UnPlug’d delegates gathered amidst the concrete of downtown Toronto, before making their way to Northern Edge Algonquin, a retreat on the northwest corner of Algonquin Park. By the time the weekend was over, participants had traveled by plane, train, bus, kayak, canoe, and mountain bike, all in order to connect with transparent learners who embrace opportunities to think, learn, and teach.

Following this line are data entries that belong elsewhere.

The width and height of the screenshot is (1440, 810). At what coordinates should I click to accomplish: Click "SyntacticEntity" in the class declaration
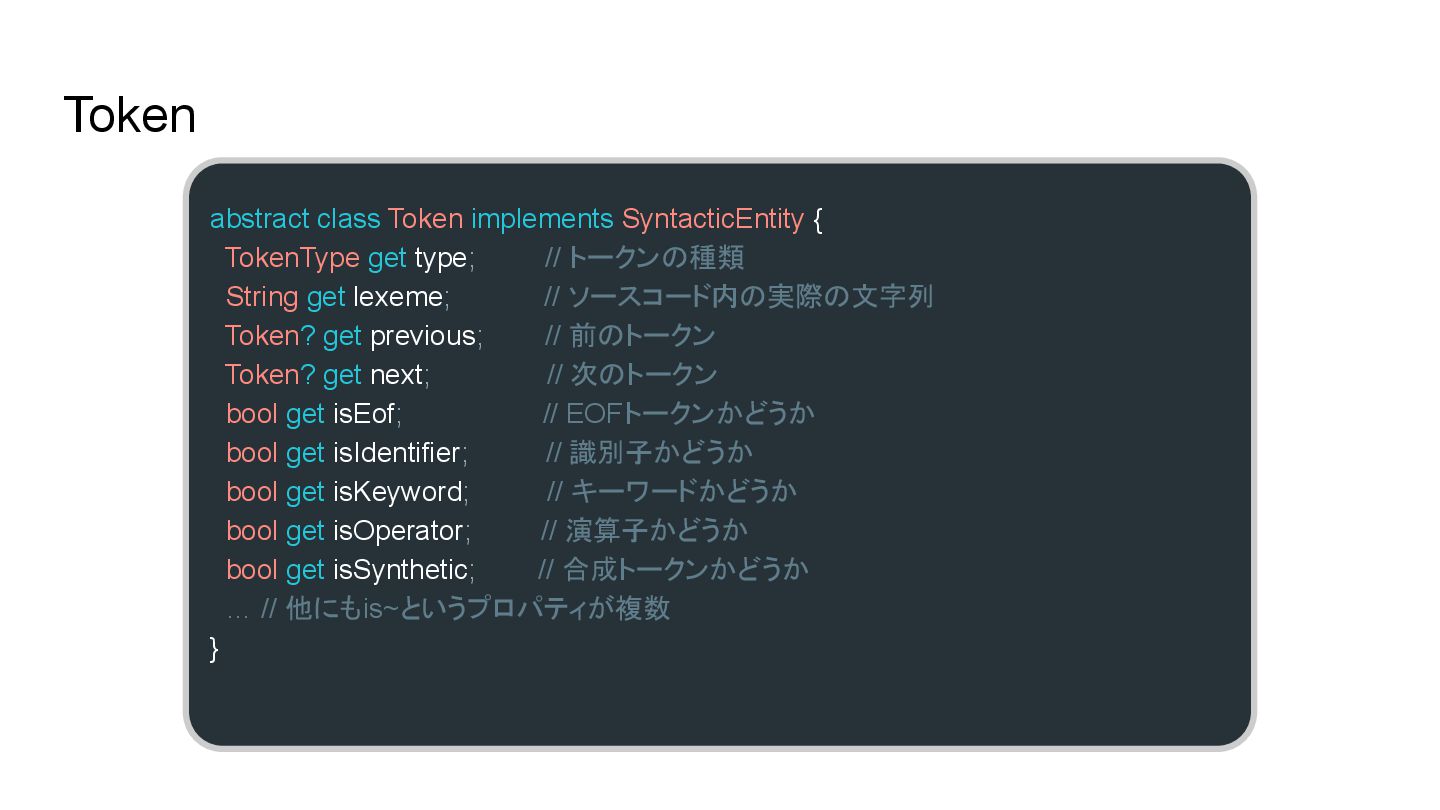click(x=712, y=219)
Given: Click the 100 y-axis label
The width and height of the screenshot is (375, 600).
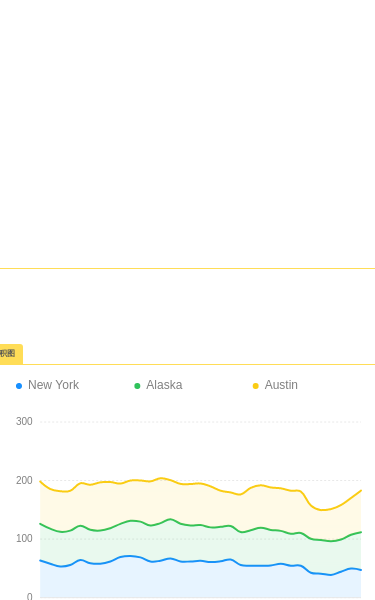Looking at the screenshot, I should (x=24, y=539).
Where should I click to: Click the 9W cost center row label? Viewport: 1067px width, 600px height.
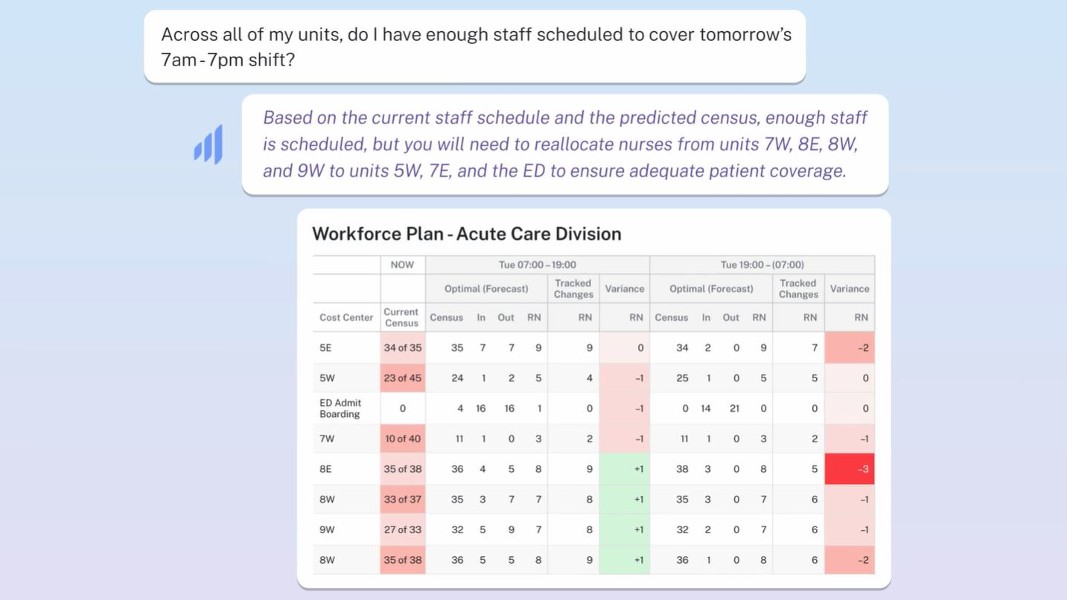tap(327, 530)
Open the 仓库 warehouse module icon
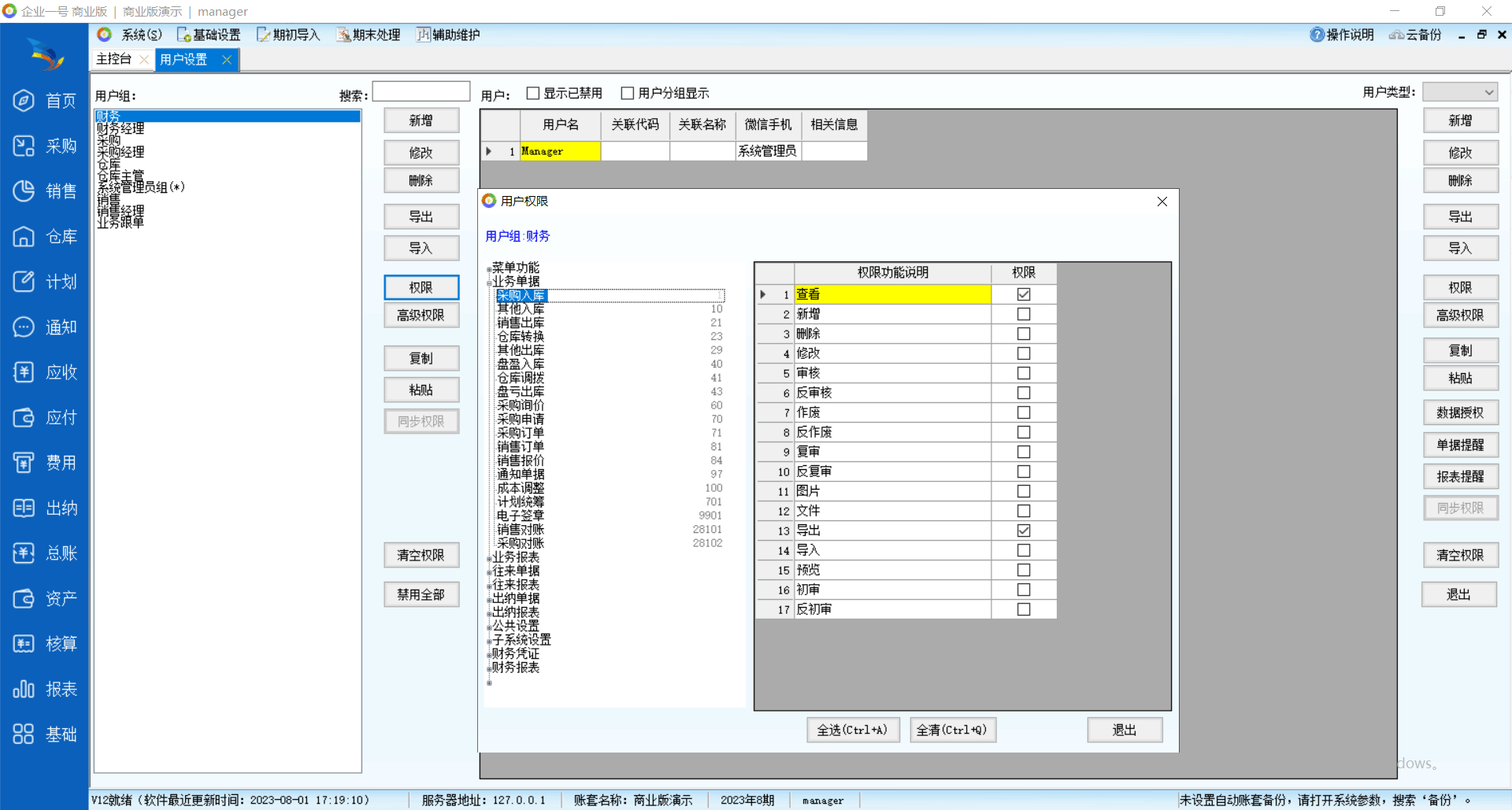Image resolution: width=1512 pixels, height=810 pixels. 24,237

By unplugging from their highly networked personal and professional lives, participating Canadian change agents:
reflected on personal and professional learning while forging connections to the learning stories of other participants;
shared stories of small scale innovation with colleagues who are similarly engaged in discovering what matters most in teaching and learning;
transformed digital relationships through face-to-face encounters, strengthening the loose ties that bind us as networked Canadian educators;
went deeper with ideas than might otherwise be possible, amidst the hush of a natural, purely Canadian setting;
came to appreciate what it means to be a teacher and learner in Canada, both today, and for tomorrow.
“But did it make a sound?”
A multitude of conversations, stories, and ideas will resonate from the UnPlug’d experience. One artifact of the collective wisdom of the group is this document: “Why blank Matters” which was first published on the heels of the summit.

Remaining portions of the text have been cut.